Finish Your Estate Plan: Ensuring Consistency with Your Property Ownership and Your Plan


You just left your estate-planning attorney’s office, carrying a binder that contains copies of your newly completed estate-planning documents. You feel a sense of accomplishment that you’ve finally accomplished this task. Now you can put the binder someplace safe and know that your intentions will be fully and effectively carried out at your death. Your work is finished, right?

Not necessarily. A common mistake in estate-planning is the failure to title property so that it is actually governed by the terms of your estate-planning documents. Suppose you execute a will and a trust agreement. Your trust agreement only operates on assets owned by the trust (more precisely, by the trustee of your trust). You need to ensure that your property is owned by or payable to your trust, otherwise your trust agreement has no effect upon assets not owned by your trust. Putting your property in trust ownership is referred to as funding your trust.

Ownership is typically determined by how an asset is titled. A bank account titled in the name of Ulysses S. Grant is owned by President Grant individually—not his trust. This type of account would NOT be governed by the terms of President Grant’s trust. A bank account titled in the name of Ulysses S. Grant as trustee of the Ulysses S. Grant Revocable Trust is owned by President Grant’s trust. This type of account WOULD be governed by the terms of President Grant’s trust.

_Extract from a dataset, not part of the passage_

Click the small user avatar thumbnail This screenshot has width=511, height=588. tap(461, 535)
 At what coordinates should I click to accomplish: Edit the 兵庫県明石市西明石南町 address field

In general, there are two ways for assets to become trust property.
  1. Re-title the asset in the name of the trust;
  2. Make the trust beneficiary of certain assets during your lifetime.
In fact, your attorney probably sent you off with written instructions for how to do this task. For example, President Grant could fund his trust with his bank account by visiting the bank and executing paperwork to change ownership of the account to himself as trustee of his trust.

Otherwise, if you are the sole owner of an asset at your death, and if you leave a will that “pours over” your sole-ownership assets to your trust, then those assets will ultimately pass to your trust after death. This second approach is risky because there are many types of ownership where the property is not subject to your will—and if the property is not subject to your will, then your will cannot “pour over” the asset to your trust.

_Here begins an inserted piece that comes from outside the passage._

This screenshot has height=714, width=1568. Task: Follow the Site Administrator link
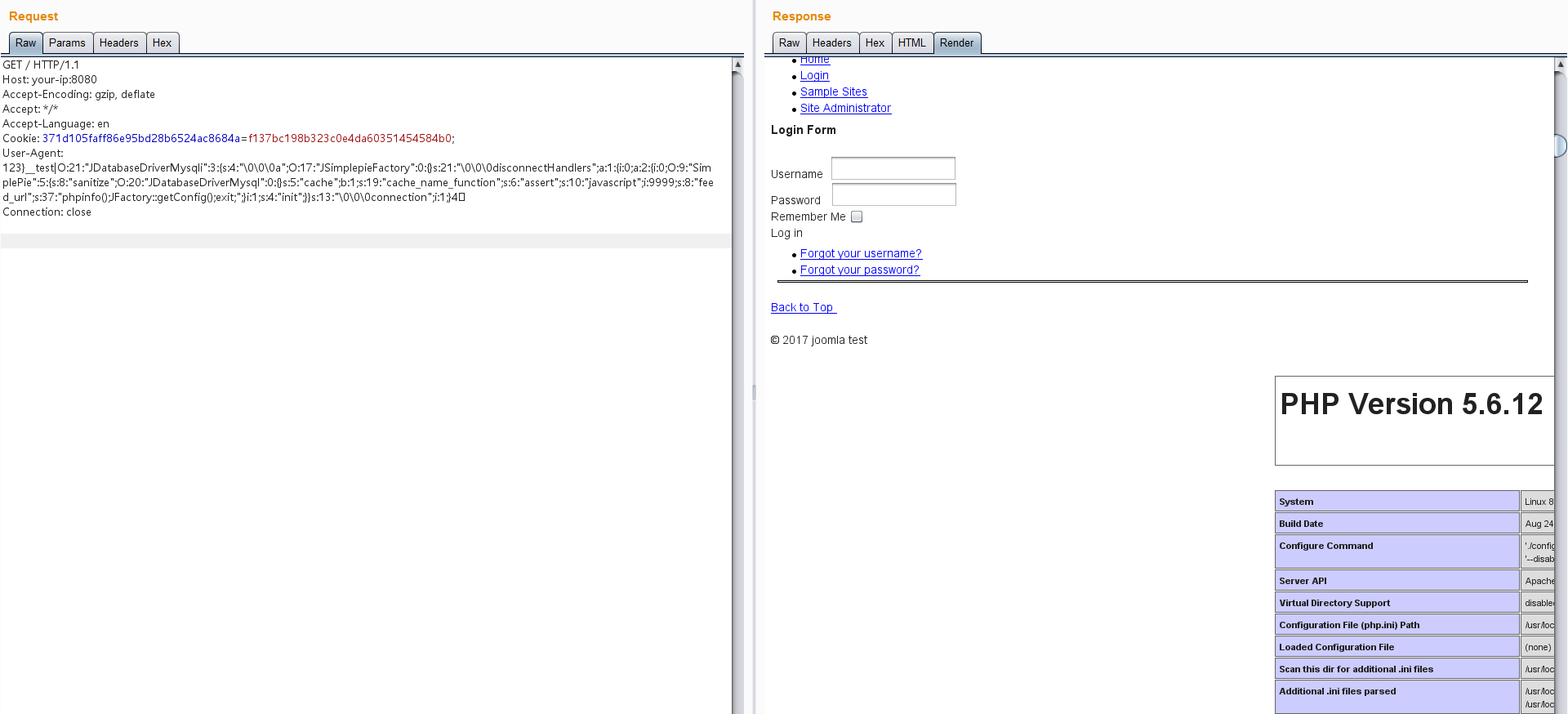(845, 109)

What Types of Property Ownership are not Subject to Your Will?

Beneficiary Designations: It is common for the owner of an IRA, 401(k), life insurance policy or brokerage account to be asked to designate the beneficiary of the account, who will automatically receive the account at the death of the owner. Property in an account that is subject to a beneficiary designation will not pass under your will or trust unless your estate or your trust is the beneficiary.  

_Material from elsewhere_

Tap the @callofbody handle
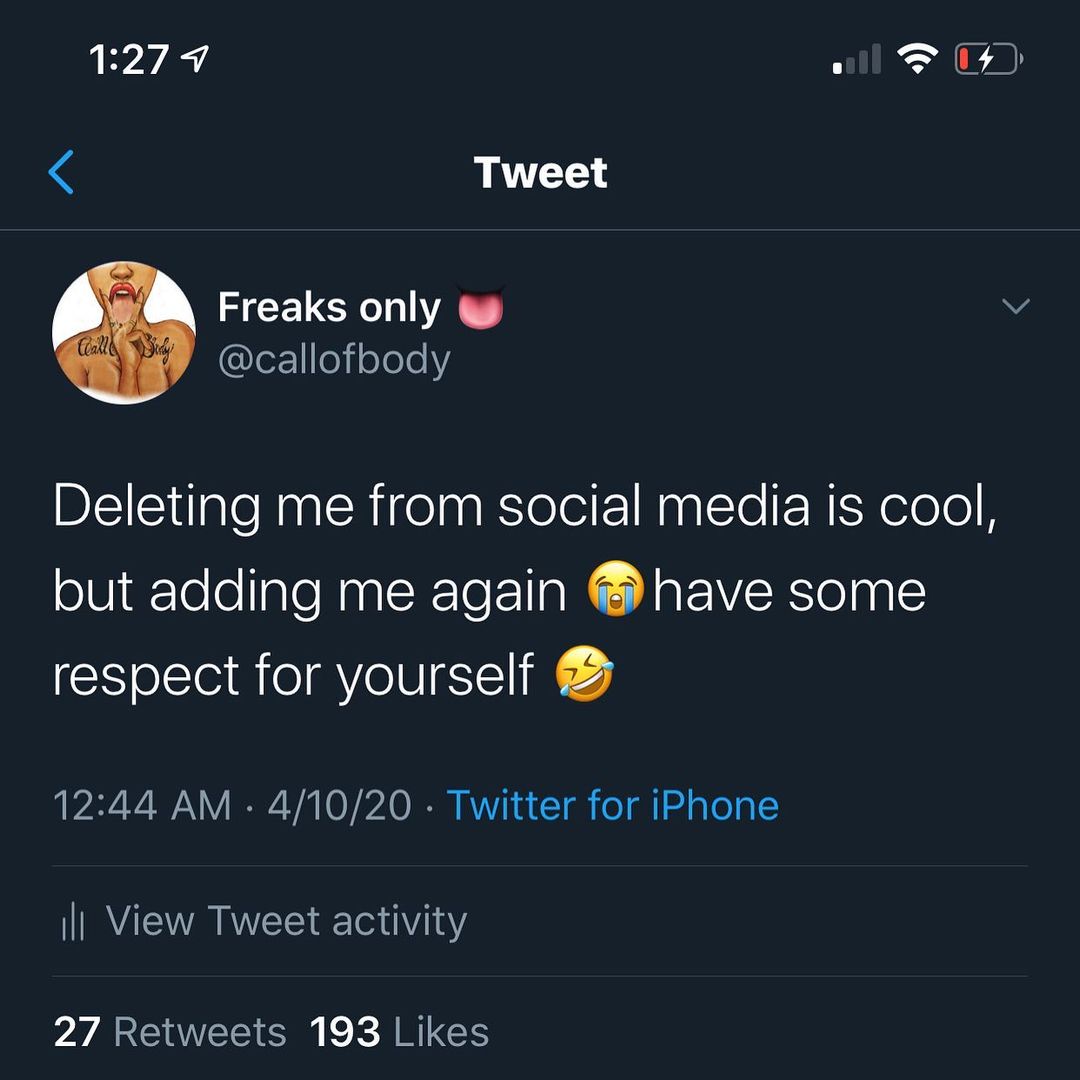This screenshot has width=1080, height=1080. [334, 360]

Joint with Survivorship Property: Property that is owned jointly by you and another owner, with the “right of survivorship,” will pass automatically to the surviving owner, if you die first. This is a common form of ownership for real property and bank accounts. Property that is jointly owned with right of survivorship will not pass under your will or your trust.

If you have an estate plan, then you should carefully review how your property is titled and whether any property is subject to a right of survivorship or a beneficiary designation. Property should be re-titled in the name of your trust or your trust should be designated as beneficiary, if applicable. Beneficiary designations can be revoked, if they are contrary to your intentions as set forth in your estate-planning documents. Reviewing and changing how your property is titled is absolutely necessary to make sure your intentions are fully carried out.